Additional information may be obtained from the Dealer Manager:

Nordea Bank AB (publ): e-mail: Nordealiabilitymanagement@nordea.com / tel: +45 6161 2996

Distribution:
Nasdaq Helsinki
Key media
www.dna.fi 

Further enquiries:

CFO Timo Karppinen, DNA Plc, 044 044 5007, timo.karppinen@dna.fi
Head of Treasury Jaakko Happo, Financing, DNA Plc, 044 044 8018, jaakko.happo@dna.fi
DNA Corporate Communications, +358 44 044 8000, communications@dna.fi

DNA Plc is a Finnish telecommunications group providing high-quality voice, data and TV services for communication, entertainment and working. DNA is Finland's largest cable operator and the leading pay TV provider in both cable and terrestrial networks. For DNA, the key area for growth in corporate business is the new way of working, independent of time and place, facilitated by smart terminal devices, diverse communications services and rapid connections. In 2017, DNA recorded net sales of EUR 886 million and an operating profit of EUR 124 million. DNA has more than 3.9 million subscriptions in its fixed and mobile communications networks. The Group also includes DNA Store, Finland's largest retail chain selling mobile phones. DNA shares are listed on Nasdaq Helsinki Ltd. For further information, visit www.dna.fi or follow us on Twitter @DNA_fi and Facebook.

Disclaimer

The information contained herein is not for release, publication or distribution, in whole or in part, directly or indirectly, in or into Australia, Canada, Hong Kong, Japan, New Zealand, South Africa or the United States or such other countries or otherwise in such circumstances in which the release, publication or distribution would be unlawful. The information contained herein does not constitute an offer to sell or the solicitation of an offer to buy, nor shall there be any sale of, the New Notes any jurisdiction in which such offer, solicitation, or sale would be unlawful prior to registration, exemption from registration or qualification under the securities laws of any such jurisdiction.

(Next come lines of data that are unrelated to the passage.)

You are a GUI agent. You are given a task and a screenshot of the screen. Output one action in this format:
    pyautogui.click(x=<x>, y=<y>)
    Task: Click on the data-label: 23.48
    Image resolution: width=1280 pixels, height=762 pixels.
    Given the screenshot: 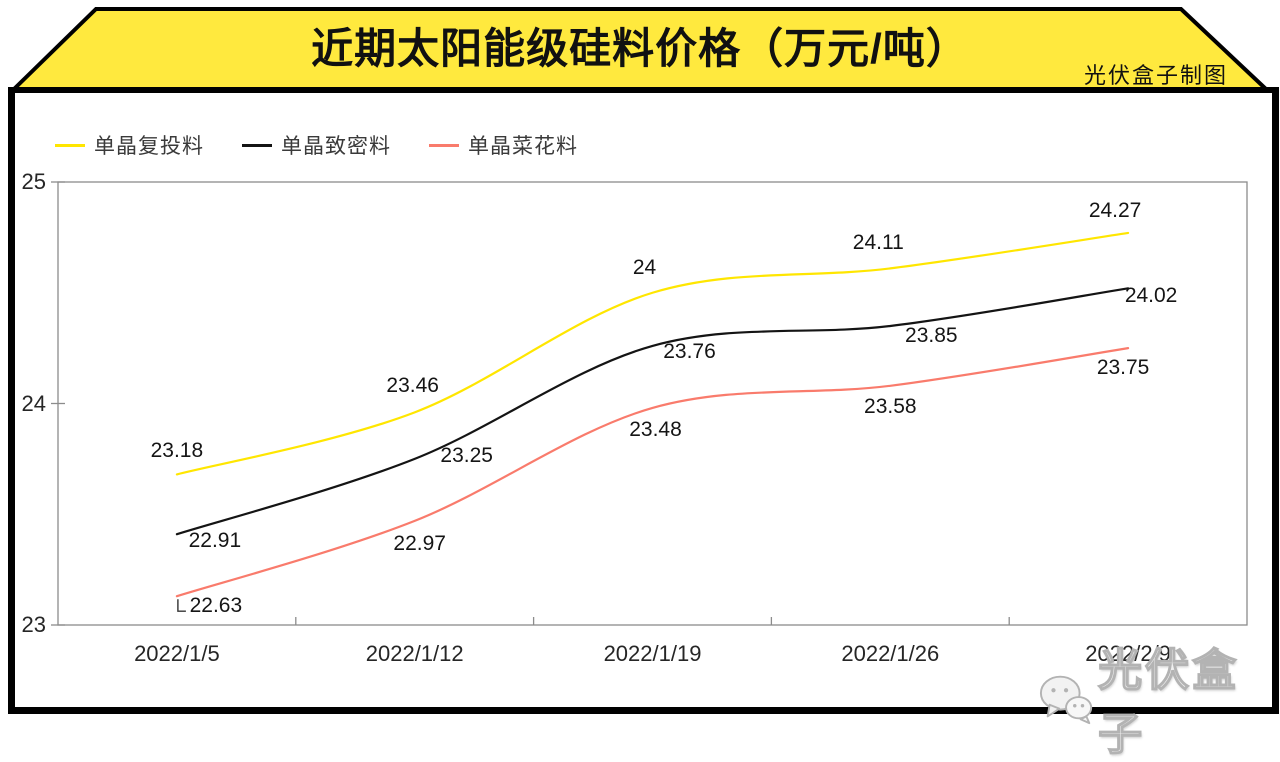 What is the action you would take?
    pyautogui.click(x=656, y=429)
    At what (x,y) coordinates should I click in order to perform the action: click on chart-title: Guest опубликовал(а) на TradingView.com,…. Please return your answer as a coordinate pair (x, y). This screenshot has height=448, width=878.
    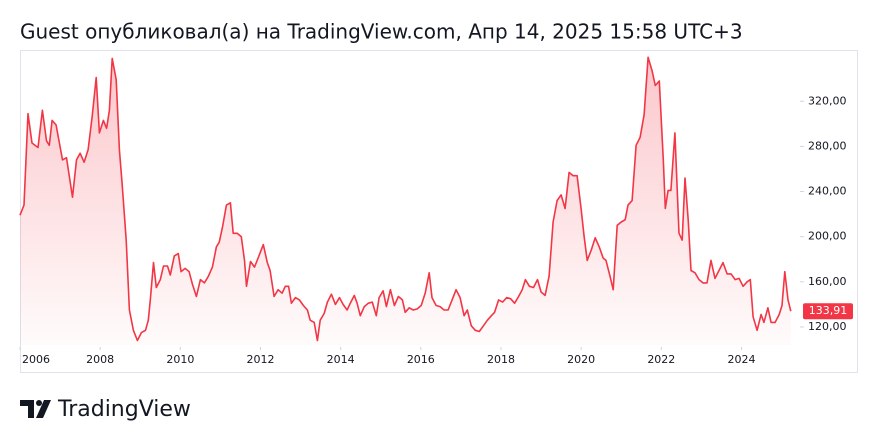
    Looking at the image, I should click on (382, 32).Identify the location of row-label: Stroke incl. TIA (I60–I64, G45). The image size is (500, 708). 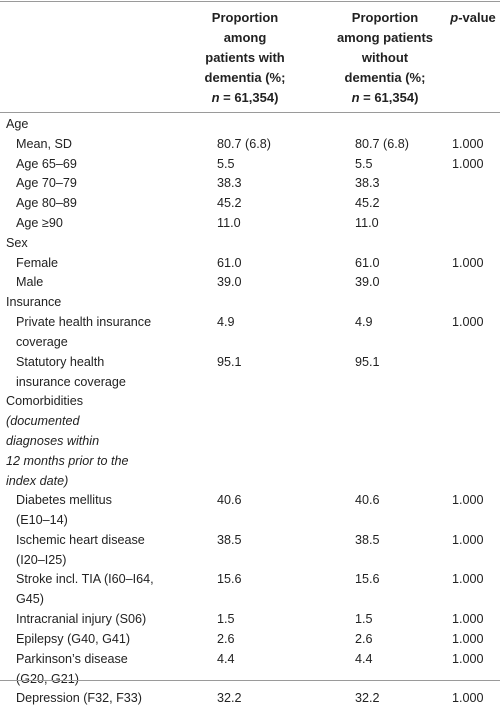
(85, 590).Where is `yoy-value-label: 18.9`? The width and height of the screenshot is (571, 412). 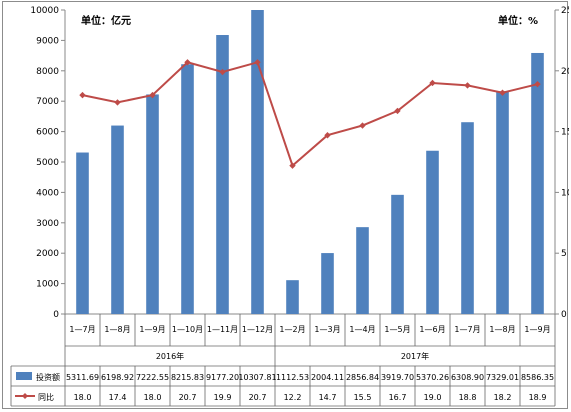 yoy-value-label: 18.9 is located at coordinates (538, 398).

This communication does not constitute an offer of securities for sale in the United States. The New Notes have not been and will not be registered under the U.S. Securities Act of 1933, as amended (the "Securities Act") or under the applicable securities laws of any state of the United States and may not be offered or sold, directly or indirectly, within the United States or to, or for the account or benefit of, U.S. persons except pursuant to an applicable exemption from, or in a transaction not subject to, the registration requirements of the Securities Act.

This communication does not constitute an offer of New Notes to the public in the United Kingdom. No prospectus has been or will be approved in the United Kingdom in respect of the New Notes. Consequently, this communication is directed only at (i) persons who are outside the United Kingdom, (ii) investment professionals falling within Article 19(5) of the Financial Services and Markets Act 2000 (Financial Promotion) Order 2005 (the "Order"), (iii) high net worth companies, and other persons to whom it may lawfully be communicated, falling within Article 49(2)(a) to (d) of the Order (all such persons together being referred to as "relevant persons"). Any investment activity to which this communication relates will only be available to, and will only be engaged with, relevant persons. Any person who is not a relevant person should not act or rely on this document or any of its contents.